Records to use →
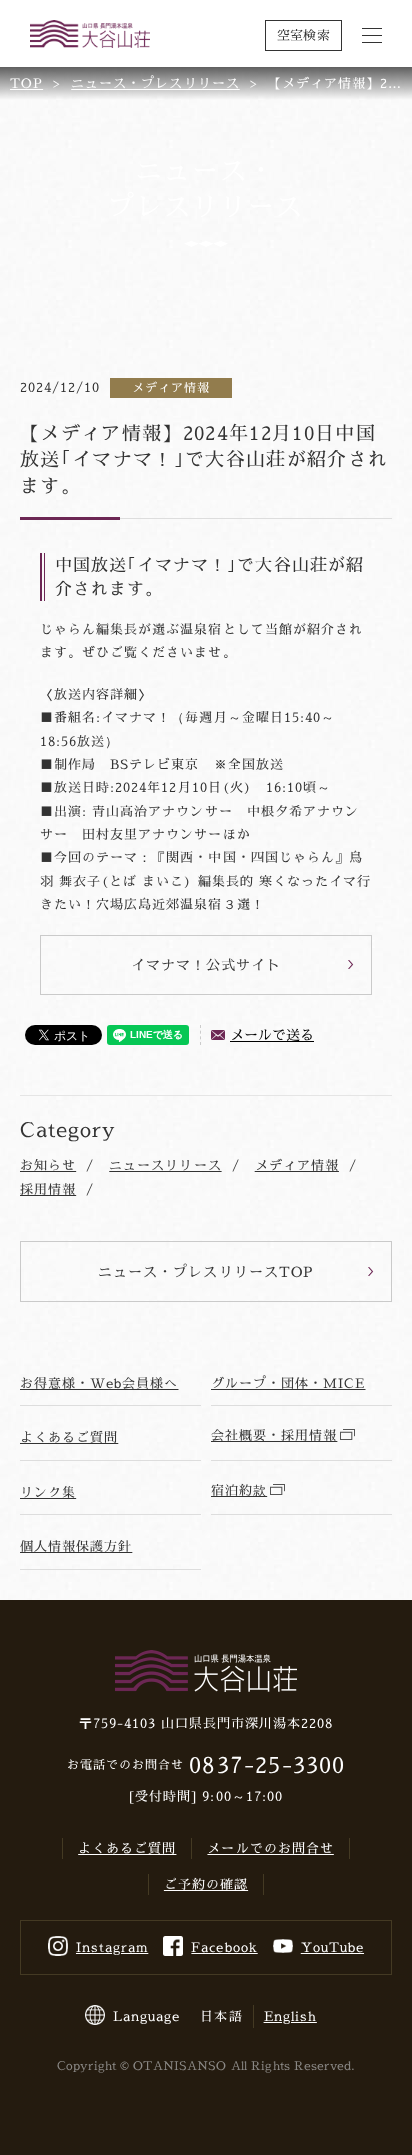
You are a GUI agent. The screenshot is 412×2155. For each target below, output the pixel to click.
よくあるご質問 (69, 1437)
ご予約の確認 (206, 1884)
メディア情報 (297, 1165)
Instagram (112, 1947)
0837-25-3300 (266, 1764)
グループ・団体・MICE (288, 1383)
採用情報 (48, 1189)
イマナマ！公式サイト (206, 964)
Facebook (224, 1947)
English (290, 2016)
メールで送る (272, 1034)
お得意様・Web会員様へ (99, 1383)
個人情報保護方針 (76, 1546)
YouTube (332, 1947)
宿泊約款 (239, 1490)
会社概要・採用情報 (274, 1435)
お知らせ (48, 1165)
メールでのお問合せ (270, 1848)
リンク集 (48, 1492)
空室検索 (303, 35)
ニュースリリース (165, 1165)
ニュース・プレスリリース (155, 83)
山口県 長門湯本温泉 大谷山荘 (90, 35)
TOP (26, 83)
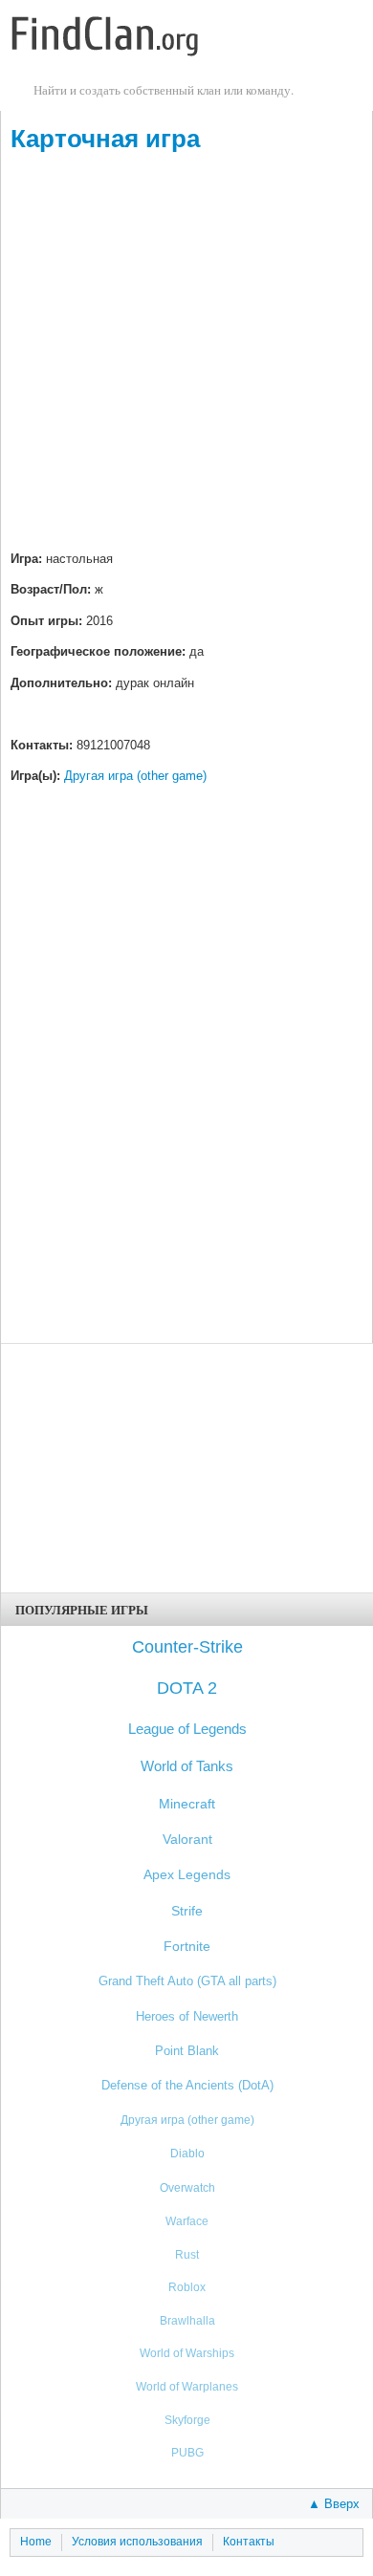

What is required → Please copy out the whole listing exactly, minus its pictures.

Result of the task →
You are a GUI agent. The screenshot is 412×2155. For each target below, output the pixel to click.
よくあるご質問 (69, 1437)
ご予約の確認 (206, 1884)
メディア情報 (297, 1165)
Instagram (112, 1947)
0837-25-3300 (266, 1764)
グループ・団体・MICE (288, 1383)
採用情報 (48, 1189)
イマナマ！公式サイト (206, 964)
Facebook (224, 1947)
English (290, 2016)
メールで送る (272, 1034)
お得意様・Web会員様へ (99, 1383)
個人情報保護方針 (76, 1546)
YouTube (332, 1947)
宿泊約款 (239, 1490)
会社概要・採用情報 (274, 1435)
お知らせ (48, 1165)
メールでのお問合せ (270, 1848)
リンク集 (48, 1492)
空室検索 (303, 35)
ニュースリリース (165, 1165)
ニュース・プレスリリース (155, 83)
山口県 長門湯本温泉 大谷山荘 (90, 35)
TOP (26, 83)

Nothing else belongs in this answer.